Halen yapılması gereken ilerleme olsa da, şirketlerin bilişsel çeşitliliği gerçekten benimsemek için bir onay kutusu olarak dahil edilmenin ötesine geçtiğini vurguluyor. “Şirketler Otizm Kabul Ayı etkinlikleri veya yöneticilere yönelik hedefli eğitim gibi farkındalık girişimlerine katıldıklarında, kültürel değişim aşikardır. Bu çabalar, çalışanların ihtiyaçlarını açıklamaları ve iletişim ve konaklama hakkında yaratıcı düşünmeyi teşvik etmeleri için daha güvenli alanlar yaratır.”

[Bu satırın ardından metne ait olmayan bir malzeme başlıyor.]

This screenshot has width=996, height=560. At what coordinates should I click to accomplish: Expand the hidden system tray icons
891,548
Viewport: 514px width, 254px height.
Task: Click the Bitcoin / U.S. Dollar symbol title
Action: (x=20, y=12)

Necc’de bir Toplum ilişkileri Uzmanı olan Tiffany Howley, otizm anlayışını teşvik etmede sosyal yardımın önemini vurguladı. “Otistik bireylerden duyduğum tutarlı bir mesaj, fırsat eşitliği arzusudur. Farklı muamele görmeden başarılı olmaları için adil bir şans verilmesini istiyorlar “diye açıklıyor. “Birçoğu, genellikle işyerindeki yanlış anlamalar nedeniyle hafife alınmaktan duyduğu hayal kırıklığını ifade ediyor.”
Tiffany, toplum erişiminin klinik anlayış ile gerçek dünya uygulaması arasındaki uçurumu kapatmak için çok önemli olduğunu vurguluyor. “Sosyal yardım yoluyla klişeleri yıkabilir ve gerçek bir anlayış oluşturabiliriz” diyor. “Kuruluşlar dinlemek ve öğrenmek için zaman ayırdıklarında, kalıcı ve kapsayıcı bir değişim yaratma olasılıkları daha yüksektir.”